- ARTÍCULO -
'''
Las manos de Dios

lunes, 21 de noviembre de

 

 

Todo el juego, toda la aventura divina y trágica de nuestra vida está en dejarnos tomar por las manos de Dios. El trata de hacernos suyos. Pero hay en nosotros un elemento difícil, esquivo, peligroso: nuestra libertad. Y Dios la respeta misteriosamente. Infinitamente.


Podría apoderarse de nosotros violando nuestra libertad. No le interesa. Qué amor. Por conquista, de su parte; por libre entrega de la nuestra. Para conquistarnos dispone de dos manos: la derecha y la izquierda, que representan dos técnicas y dos tácticas opuestas. 


La mano “derecha” es clara, abierta, transparente, luminosa. Da la cara. Entra directo. No se disfraza. Actúa de día. A pleno sol. Habla en tono normal. Es de todas las horas.
'''
- ENUNCIADO A -
Según el artículo, ¿qué representan las dos manos de Dios?
- ENUNCIADO B -
Transcribe del artículo todo lo que va desde "lunes, 21 de" hasta "todas las horas.".
- ENUNCIADO C -
Di si cada frase coincide con el artículo, con un sí o un no y las palabras del artículo que lo deciden:
(i) Dios se apodera de nosotros violando nuestra libertad.
(ii) La mano derecha actúa de día.
(iii) La mano derecha habla en voz baja.
Aquí no hace falta usar los datos.

- DATOS RECOGIDOS -
'''
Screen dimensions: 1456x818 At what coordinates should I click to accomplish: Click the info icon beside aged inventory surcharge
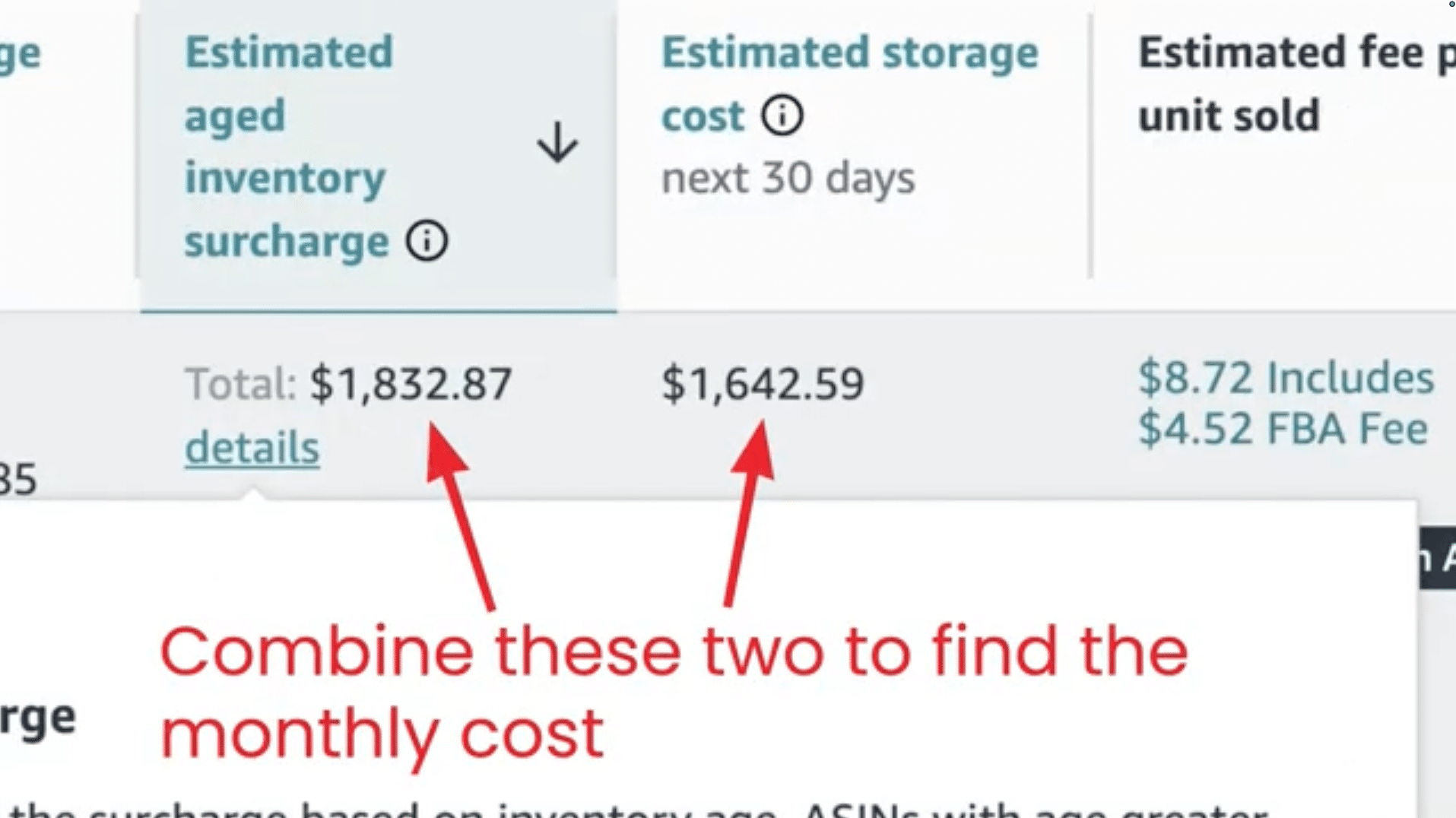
'''
- RESPUESTA CORRECTA A -
Representan dos técnicas y dos tácticas opuestas.

- RESPUESTA CORRECTA B -
lunes, 21 de noviembre de

 

 

Todo el juego, toda la aventura divina y trágica de nuestra vida está en dejarnos tomar por las manos de Dios. El trata de hacernos suyos. Pero hay en nosotros un elemento difícil, esquivo, peligroso: nuestra libertad. Y Dios la respeta misteriosamente. Infinitamente.


Podría apoderarse de nosotros violando nuestra libertad. No le interesa. Qué amor. Por conquista, de su parte; por libre entrega de la nuestra. Para conquistarnos dispone de dos manos: la derecha y la izquierda, que representan dos técnicas y dos tácticas opuestas. 


La mano “derecha” es clara, abierta, transparente, luminosa. Da la cara. Entra directo. No se disfraza. Actúa de día. A pleno sol. Habla en tono normal. Es de todas las horas.

- RESPUESTA CORRECTA C -
(i) No: "Podría apoderarse de nosotros violando nuestra libertad. No le interesa."
(ii) Sí: "Actúa de día."
(iii) No: "Habla en tono normal."